Of course, this model doesn’t really serve the needs of a company like Sun (which wants to sell hardware) or Red Hat (which wants to sell RHEL subscriptions). However if a new company wanted to be just a franchisor (like Geeks On Call) and not be distracted by other lines of business (like selling hardware or software), then this is the model I think might work best. The company wouldn’t even need necessarily to build its own operational infrastructure; it could potentially piggyback on the infrastructure built by others (e.g., Amazon).
Roberto Galoppini 1:05 pm on January 9, 2007 Permalink
I’m following your line of thought, and I totally agree from point 1 to 3.
I understand reasons behind the more radical idea you depicted in point 4, I see Google trying to do this, they have no concern about their channel program: they’re much alike an (the) Internet Application Service Provider.
But companies like to store their own data by their systems, at least so far, and it might be really tough to let they change their minds. And internet reliability might be an issue too, at least down here in Italy.
And yes, as you observed this model doesn’t serve the needs of a company like Sun (which wants to sell hardware AND subscription) nor Red Hat.

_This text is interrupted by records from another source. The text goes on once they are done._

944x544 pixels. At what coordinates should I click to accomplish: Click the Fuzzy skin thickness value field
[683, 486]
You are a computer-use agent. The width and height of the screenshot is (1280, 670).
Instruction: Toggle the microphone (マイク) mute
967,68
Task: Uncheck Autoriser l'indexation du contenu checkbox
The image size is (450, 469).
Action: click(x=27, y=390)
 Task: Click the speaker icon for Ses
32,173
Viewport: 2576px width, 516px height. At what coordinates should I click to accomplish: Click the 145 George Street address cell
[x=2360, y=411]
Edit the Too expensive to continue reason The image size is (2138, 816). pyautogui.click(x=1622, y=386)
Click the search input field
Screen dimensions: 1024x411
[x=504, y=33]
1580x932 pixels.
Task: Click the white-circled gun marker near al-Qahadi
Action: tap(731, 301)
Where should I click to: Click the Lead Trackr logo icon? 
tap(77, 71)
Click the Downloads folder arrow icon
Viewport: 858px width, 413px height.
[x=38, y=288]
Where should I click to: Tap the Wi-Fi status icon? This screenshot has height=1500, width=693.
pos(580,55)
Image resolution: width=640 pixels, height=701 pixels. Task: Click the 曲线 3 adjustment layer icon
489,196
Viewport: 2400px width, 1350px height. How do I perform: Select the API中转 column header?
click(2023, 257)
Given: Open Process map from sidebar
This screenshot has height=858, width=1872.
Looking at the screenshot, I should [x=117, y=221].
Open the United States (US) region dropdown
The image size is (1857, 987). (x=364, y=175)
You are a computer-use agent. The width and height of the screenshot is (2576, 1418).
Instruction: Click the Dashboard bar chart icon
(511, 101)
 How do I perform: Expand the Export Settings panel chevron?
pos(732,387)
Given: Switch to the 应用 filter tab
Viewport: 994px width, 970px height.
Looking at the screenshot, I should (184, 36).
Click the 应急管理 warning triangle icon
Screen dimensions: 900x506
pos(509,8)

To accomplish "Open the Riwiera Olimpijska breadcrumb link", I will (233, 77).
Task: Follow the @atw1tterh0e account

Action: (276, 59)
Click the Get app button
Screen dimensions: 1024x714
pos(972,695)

Savio Rodrigues 2:30 am on January 10, 2007 Permalink
Frank,
One question about your “#4 A more radical idea”:
What value is left on the table for the franchisee? The type of work that remains doesn’t appear to be valuable enough (in the eyes of the customer) to drive enough revenue or margins to make a franchise worthwhile. I could be wrong though.
Roberto Galoppini 5:54 pm on January 13, 2007 Permalink
Savio are you saying that franchising business models are not valuable?
Weather or not we talk about software I would say that franchising it’s a wealthy business: in 2001 only in US the Franchising Business provided 9,797,117 jobs, met a $229.1 billion payroll, and produced $624.6 billion of output.
What I’m stating is that it makes a lot of sense for OS basic services, for all parties.